Friendships that stick around and decide to do an online Bible Study just the two of us. We were both walking a tightrope at home and doing Beth Moore’s Psalms of Ascent together was life-giving. Sometimes we talked on the phone to discuss our homework because of time constraints. We could be on the phone for a couple of hours.
This friendship stayed rock solid even after she moved to another city in Texas. She made the drive every two weeks back to Dallas for work and meetings. We never lost our familiarity with one another and almost always had time for coffee. When a friend moves, the dynamics of the friendship change. To a degree, distance at our age seems relevant.
When one friend moves, we could have an out-of-sight, out-of-mind mentality. It’s just the way it goes sometimes. But our early morning texts and phone calls, while she was caring for a husband with cancer, and I had a husband with mental illness, meant a few moments of relief for both of us.

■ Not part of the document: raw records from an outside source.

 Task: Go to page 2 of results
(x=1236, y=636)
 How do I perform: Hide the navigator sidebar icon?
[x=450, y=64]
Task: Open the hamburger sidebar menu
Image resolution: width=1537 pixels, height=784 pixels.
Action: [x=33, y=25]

I think the reason some rare friendships stay the course regardless of distance is that you have more than material things in common. It’s more than a casual relationship with a co-worker or neighbor. You have a relationship you established on trust and because of our common bond in Jesus. He has sustained us all in different seasons so that we can give of ourselves to the ones we walk through life with. Plus, we had been gut-level honest with each other. Friendships require intentionality and a sincere ear that will listen! There are moments when you hear what is not being said. In those moments, you ask the holy questions. Holy because of the established relationship of trust built which gives you both freedom and permission to ask them. These are the moments hard truths are shared and no offense can be harbored. Speaking the truth in love and being bold is a requirement for these friendships. Otherwise, they dive into the abyss of “ Yeah, I know them, we used to be friends.”

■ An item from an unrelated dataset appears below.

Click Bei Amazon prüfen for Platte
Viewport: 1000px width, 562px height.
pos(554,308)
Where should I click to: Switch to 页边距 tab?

I might add here I heard a statement the other day from a friend that said, “ Don’t look for offenses because you will find them everywhere.” Such a powerful image when you think about it. It would be the equivalent of looking for thorns on a rose bush. They are everywhere and will do some damage if you grab them. It would be easy to be offended, however, this is not what we are asked to do. I have friends who have been offended over the tiniest things. After some time, you begin to walk on eggshells because whatever you say or do is subject to their offense radar. It is difficult to be friends and stay friends when this is an issue.
Please understand I know not all friendships end well. There are some that implode and disintegrate. This is hard on us. It’s not the way you wanted it to end, or maybe you did want it to end. Some friendships erase all memories of a time when you were close and they never want to see you or talk to you again. It’s almost as if you didn’t exist. This is difficult to come to grips with but over time and therapy you finally see what you didn’t see at the time. Friendships must grow and change to stay vibrant and alive. There is an undercurrent of vulnerability, trust, and courage. Friendships won’t survive on just temporal things. It starts with a base of knowledge and grows in depth as time moves on.
In the next 3 days, I want you to send a text to your friends that are more like your family than your family. Tell them the thoughts you might not have said to them in a while. Let them know because they need to hear it.